------ The data ------

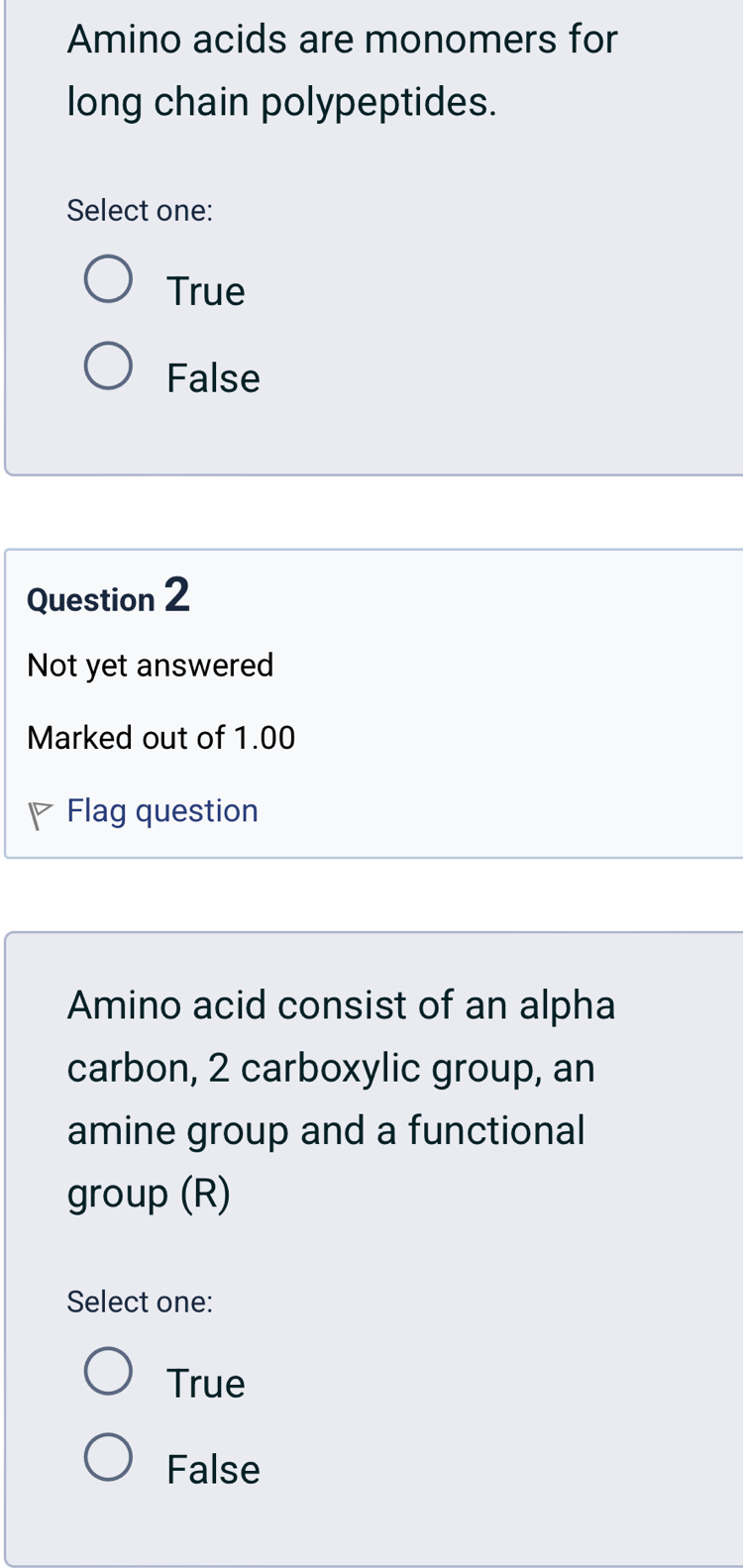Viewport: 743px width, 1568px height.
Task: Click 'Select one:' label above polypeptides answers
Action: (140, 210)
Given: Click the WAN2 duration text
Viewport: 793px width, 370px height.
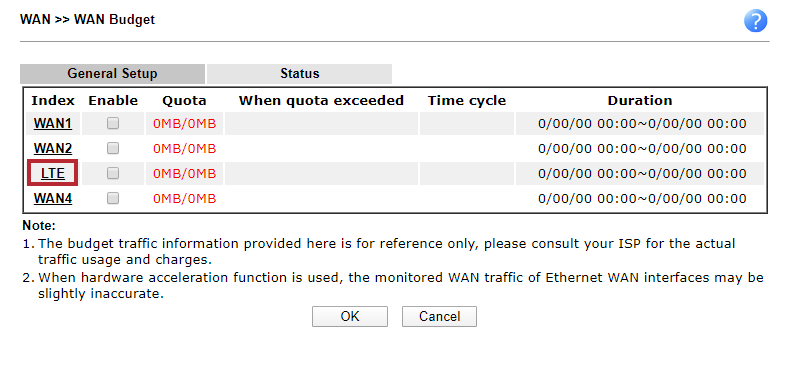Looking at the screenshot, I should [x=642, y=149].
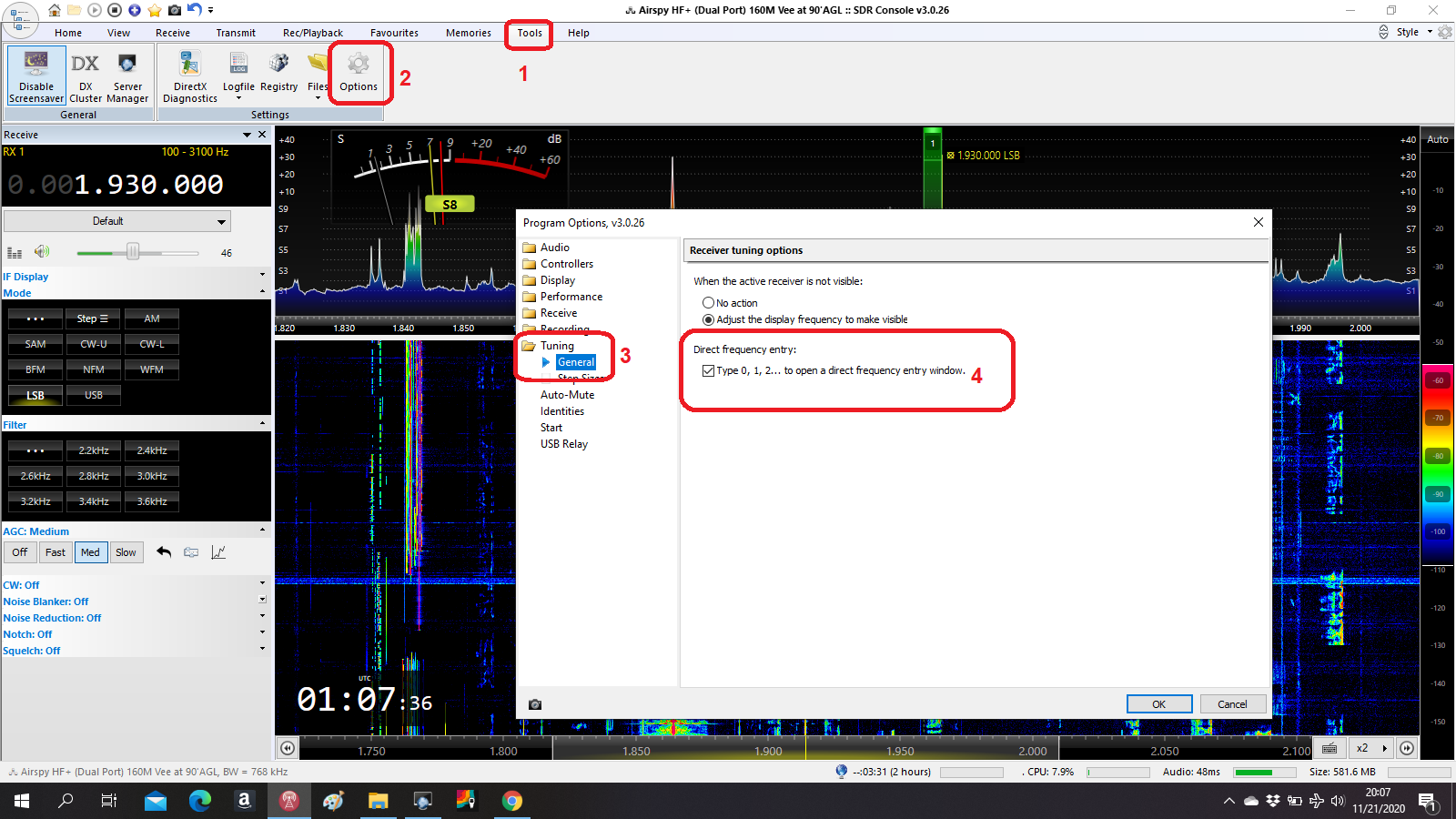Toggle direct frequency entry checkbox
Image resolution: width=1456 pixels, height=819 pixels.
tap(708, 370)
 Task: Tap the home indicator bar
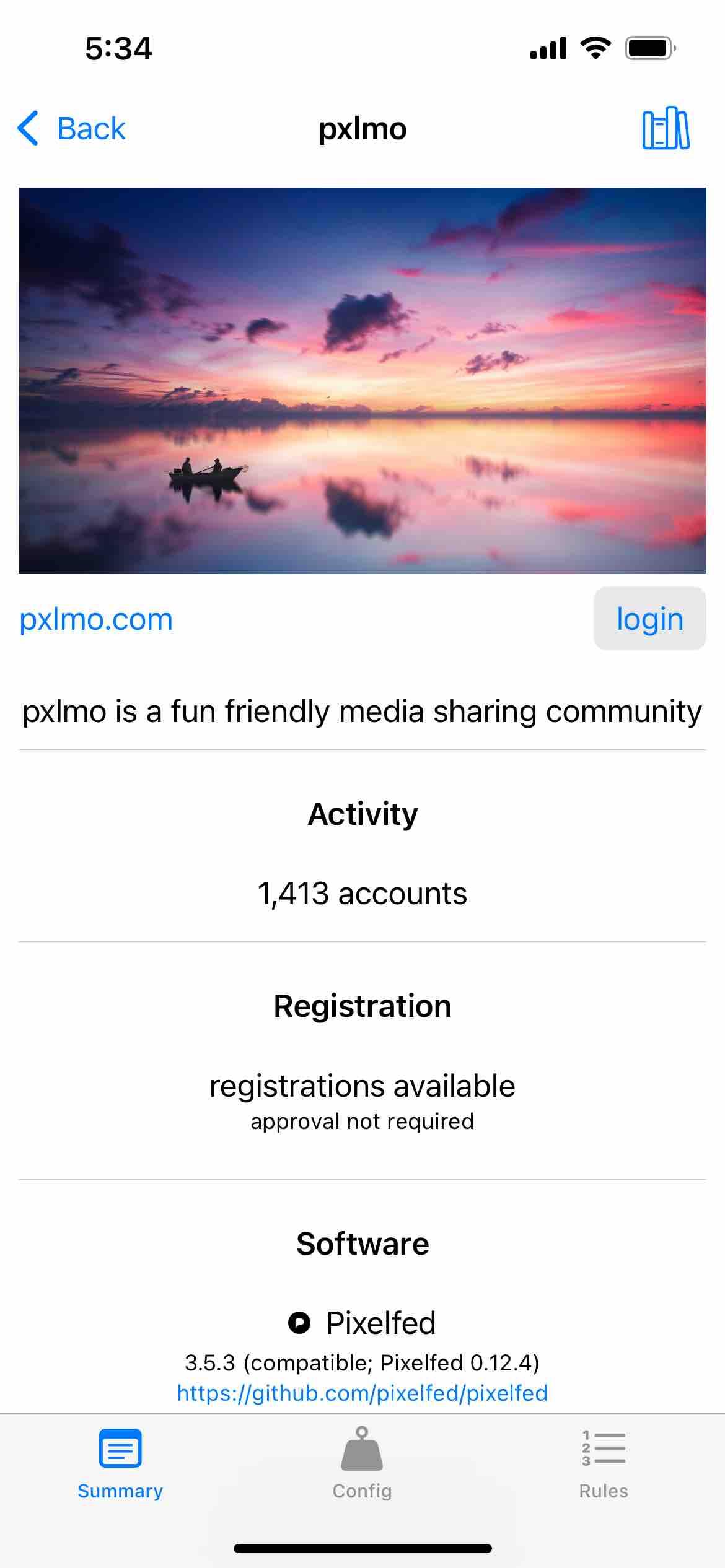point(362,1548)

------

:: Task to carry out ::
Please give a word-for-word transcript of the lines from the one holding "Given: Click the WAN2 duration text" through the final line of the entries, both ends kept, with no pictures.

:: Solution to this exercise ::
Given: Click the WAN2 duration text
Viewport: 793px width, 370px height.
Looking at the screenshot, I should [x=642, y=149].
Toggle direct frequency entry checkbox
Image resolution: width=1456 pixels, height=819 pixels.
tap(708, 370)
 Task: Tap the home indicator bar
point(362,1548)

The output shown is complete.